Task brief ::
Copy the records below word for word, with each one's lines kept in the same order.

━━━━━━━━━━━━━━━━

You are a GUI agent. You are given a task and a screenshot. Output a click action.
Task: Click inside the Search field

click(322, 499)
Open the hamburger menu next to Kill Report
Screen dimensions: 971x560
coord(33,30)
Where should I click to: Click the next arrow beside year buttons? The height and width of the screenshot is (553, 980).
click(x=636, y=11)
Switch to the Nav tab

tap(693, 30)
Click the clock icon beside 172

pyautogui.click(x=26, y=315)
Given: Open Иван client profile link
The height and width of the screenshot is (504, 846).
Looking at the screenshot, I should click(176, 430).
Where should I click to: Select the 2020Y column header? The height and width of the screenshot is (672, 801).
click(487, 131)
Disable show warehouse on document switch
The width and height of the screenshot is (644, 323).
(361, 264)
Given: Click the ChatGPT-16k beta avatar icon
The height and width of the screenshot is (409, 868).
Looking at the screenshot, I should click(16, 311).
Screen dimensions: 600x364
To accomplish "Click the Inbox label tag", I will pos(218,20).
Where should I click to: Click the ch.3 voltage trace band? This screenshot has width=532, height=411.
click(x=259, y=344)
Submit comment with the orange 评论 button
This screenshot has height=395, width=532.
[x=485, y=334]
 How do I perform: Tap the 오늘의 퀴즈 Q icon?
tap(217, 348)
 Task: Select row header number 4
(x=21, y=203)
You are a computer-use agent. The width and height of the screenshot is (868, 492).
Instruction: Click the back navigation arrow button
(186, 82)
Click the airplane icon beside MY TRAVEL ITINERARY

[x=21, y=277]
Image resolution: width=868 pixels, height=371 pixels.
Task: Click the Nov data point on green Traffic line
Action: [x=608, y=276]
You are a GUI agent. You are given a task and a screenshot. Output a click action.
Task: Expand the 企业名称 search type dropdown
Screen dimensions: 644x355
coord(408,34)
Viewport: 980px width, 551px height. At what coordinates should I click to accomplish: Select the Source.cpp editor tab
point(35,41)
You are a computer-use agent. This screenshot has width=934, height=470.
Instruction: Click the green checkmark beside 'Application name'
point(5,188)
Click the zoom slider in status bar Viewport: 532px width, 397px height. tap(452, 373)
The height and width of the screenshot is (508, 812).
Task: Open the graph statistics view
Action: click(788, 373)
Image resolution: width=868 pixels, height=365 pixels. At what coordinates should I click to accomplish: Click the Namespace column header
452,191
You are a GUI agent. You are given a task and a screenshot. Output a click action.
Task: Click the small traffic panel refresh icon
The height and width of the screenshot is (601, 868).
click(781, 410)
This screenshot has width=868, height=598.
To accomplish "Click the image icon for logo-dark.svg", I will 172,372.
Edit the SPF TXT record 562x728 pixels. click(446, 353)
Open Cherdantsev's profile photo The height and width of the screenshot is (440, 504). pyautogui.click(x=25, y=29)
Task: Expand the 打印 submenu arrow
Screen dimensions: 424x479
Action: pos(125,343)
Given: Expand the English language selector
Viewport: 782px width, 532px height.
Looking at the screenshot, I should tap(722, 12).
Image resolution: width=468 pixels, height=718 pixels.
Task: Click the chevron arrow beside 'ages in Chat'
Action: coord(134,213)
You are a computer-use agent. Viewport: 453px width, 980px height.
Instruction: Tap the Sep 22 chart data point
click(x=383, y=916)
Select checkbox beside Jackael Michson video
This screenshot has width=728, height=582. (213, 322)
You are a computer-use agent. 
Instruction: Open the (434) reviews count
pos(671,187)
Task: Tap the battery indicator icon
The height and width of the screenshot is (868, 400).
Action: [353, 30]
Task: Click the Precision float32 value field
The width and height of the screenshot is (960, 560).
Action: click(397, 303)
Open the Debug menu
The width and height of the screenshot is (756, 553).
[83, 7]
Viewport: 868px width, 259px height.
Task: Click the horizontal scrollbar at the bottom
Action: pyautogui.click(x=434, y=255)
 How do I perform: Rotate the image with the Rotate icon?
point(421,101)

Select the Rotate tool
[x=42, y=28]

━━━━━━━━━━━━━━━━

Exercise output ::
You are a GUI agent. You are given a task and a screenshot. Output a click action.
Task: Click inside the Search field

click(322, 499)
Open the hamburger menu next to Kill Report
Screen dimensions: 971x560
coord(33,30)
Where should I click to: Click the next arrow beside year buttons? The height and width of the screenshot is (553, 980).
click(x=636, y=11)
Switch to the Nav tab

tap(693, 30)
Click the clock icon beside 172

pyautogui.click(x=26, y=315)
Given: Open Иван client profile link
The height and width of the screenshot is (504, 846).
Looking at the screenshot, I should click(176, 430).
Where should I click to: Select the 2020Y column header? The height and width of the screenshot is (672, 801).
click(487, 131)
Disable show warehouse on document switch
The width and height of the screenshot is (644, 323).
(361, 264)
Given: Click the ChatGPT-16k beta avatar icon
The height and width of the screenshot is (409, 868).
Looking at the screenshot, I should click(16, 311).
Screen dimensions: 600x364
To accomplish "Click the Inbox label tag", I will pos(218,20).
Where should I click to: Click the ch.3 voltage trace band? This screenshot has width=532, height=411.
click(x=259, y=344)
Submit comment with the orange 评论 button
This screenshot has height=395, width=532.
[x=485, y=334]
 How do I perform: Tap the 오늘의 퀴즈 Q icon?
tap(217, 348)
 Task: Select row header number 4
(x=21, y=203)
You are a computer-use agent. The width and height of the screenshot is (868, 492).
Instruction: Click the back navigation arrow button
(186, 82)
Click the airplane icon beside MY TRAVEL ITINERARY

[x=21, y=277]
Image resolution: width=868 pixels, height=371 pixels.
Task: Click the Nov data point on green Traffic line
Action: [x=608, y=276]
You are a GUI agent. You are given a task and a screenshot. Output a click action.
Task: Expand the 企业名称 search type dropdown
Screen dimensions: 644x355
coord(408,34)
Viewport: 980px width, 551px height. At what coordinates should I click to accomplish: Select the Source.cpp editor tab
point(35,41)
You are a computer-use agent. This screenshot has width=934, height=470.
Instruction: Click the green checkmark beside 'Application name'
point(5,188)
Click the zoom slider in status bar Viewport: 532px width, 397px height. tap(452, 373)
The height and width of the screenshot is (508, 812).
Task: Open the graph statistics view
Action: click(788, 373)
Image resolution: width=868 pixels, height=365 pixels. At what coordinates should I click to accomplish: Click the Namespace column header
452,191
You are a GUI agent. You are given a task and a screenshot. Output a click action.
Task: Click the small traffic panel refresh icon
The height and width of the screenshot is (601, 868).
click(781, 410)
This screenshot has width=868, height=598.
To accomplish "Click the image icon for logo-dark.svg", I will 172,372.
Edit the SPF TXT record 562x728 pixels. click(446, 353)
Open Cherdantsev's profile photo The height and width of the screenshot is (440, 504). pyautogui.click(x=25, y=29)
Task: Expand the 打印 submenu arrow
Screen dimensions: 424x479
Action: pos(125,343)
Given: Expand the English language selector
Viewport: 782px width, 532px height.
Looking at the screenshot, I should tap(722, 12).
Image resolution: width=468 pixels, height=718 pixels.
Task: Click the chevron arrow beside 'ages in Chat'
Action: coord(134,213)
You are a computer-use agent. Viewport: 453px width, 980px height.
Instruction: Tap the Sep 22 chart data point
click(x=383, y=916)
Select checkbox beside Jackael Michson video
This screenshot has width=728, height=582. (213, 322)
You are a computer-use agent. 
Instruction: Open the (434) reviews count
pos(671,187)
Task: Tap the battery indicator icon
The height and width of the screenshot is (868, 400).
Action: [353, 30]
Task: Click the Precision float32 value field
The width and height of the screenshot is (960, 560).
Action: click(397, 303)
Open the Debug menu
The width and height of the screenshot is (756, 553).
[83, 7]
Viewport: 868px width, 259px height.
Task: Click the horizontal scrollbar at the bottom
Action: pyautogui.click(x=434, y=255)
 How do I perform: Rotate the image with the Rotate icon?
point(421,101)

Select the Rotate tool
[x=42, y=28]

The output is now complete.